«30 sottozero, neve alla vita»
Merelli racconta il suo Dhaulagiri

Domenica invece, niente foto ricordo: in mezzo all'inferno che si è scatenato sul Dhaulagiri, vetta himalaiana di 8.160 metri, è già tanto non aver perso completamente il senso dell'orientamento, ma aver proseguito.

«Bene, tutto bene». La voce di Mario Merelli è stanca, consumata dai sei giorni trascorsi in quota. «Una battaglia», dice lo scalatore. Ufficialmente senza vinti, né vincitori. Perché le regole che governano ormai l'alpinismo sugli Ottomila imporrebbero di documentare con dovizia di dettagli e fotografie la cima raggiunta.
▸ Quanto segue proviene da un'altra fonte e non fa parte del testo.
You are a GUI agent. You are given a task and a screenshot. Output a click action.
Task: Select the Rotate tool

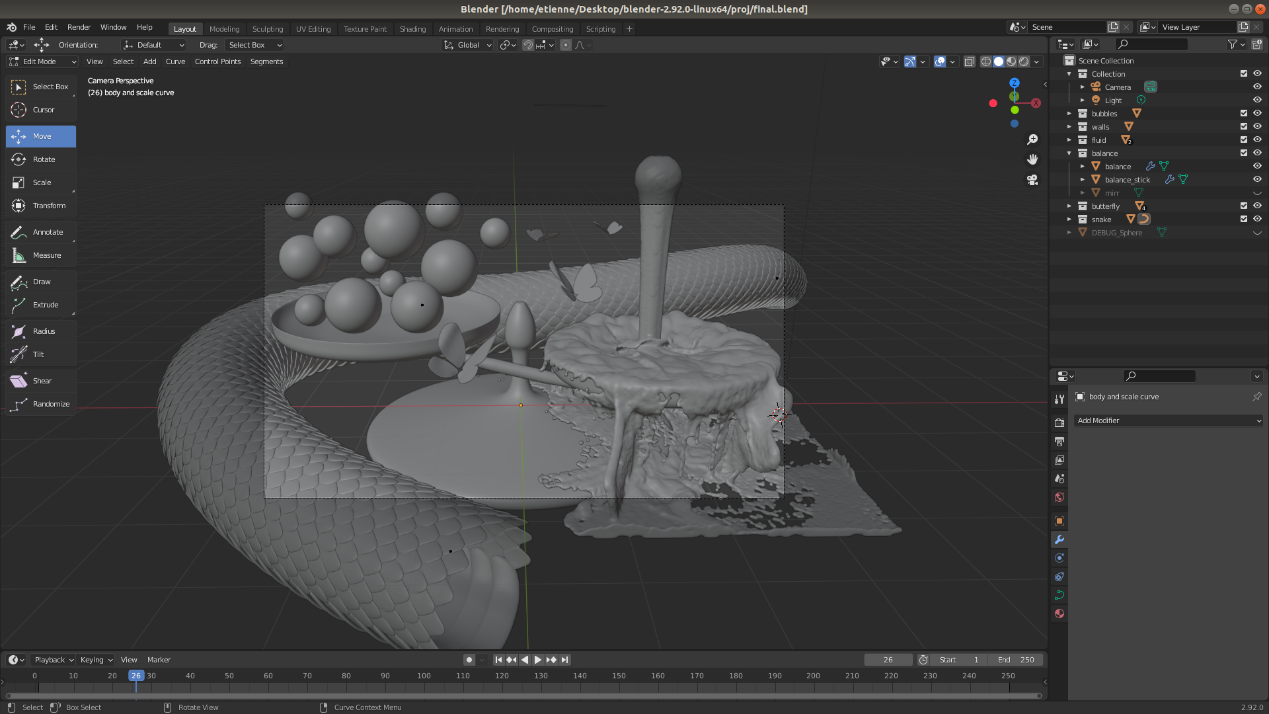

Domenica invece, niente foto ricordo: in mezzo all'inferno che si è scatenato sul Dhaulagiri, vetta himalaiana di 8.160 metri, è già tanto non aver perso completamente il senso dell'orientamento, ma aver proseguito.

E, forse, esserci anche finiti su questa cima stregata, già tentata nel 2001 e nel 2007 con spedizioni purtroppo segnate in entrambi i casi dalla scomparsa di un compagno: Pepe Garces la prima volta e Sergio Dalla Longa la seconda.

«È andata che domenica a 30 metri dalla cima è successo di tutto. Vento, neve fino alla vita, valanghe e un freddo di quelli che non ho mai provato, o quasi. Credo attorno ai meno 30. Pazzesco: non si vedeva a mezzo metro. Però sono andato avanti. Mi sono detto: tengo duro, manca poco».

«Non so se sono arrivato in vetta. È molto probabile, perché quando è scoppiata la bufera ero sul plateau sommitale e la cima era lì a un soffio. Il problema è che poi non ho visto più nulla».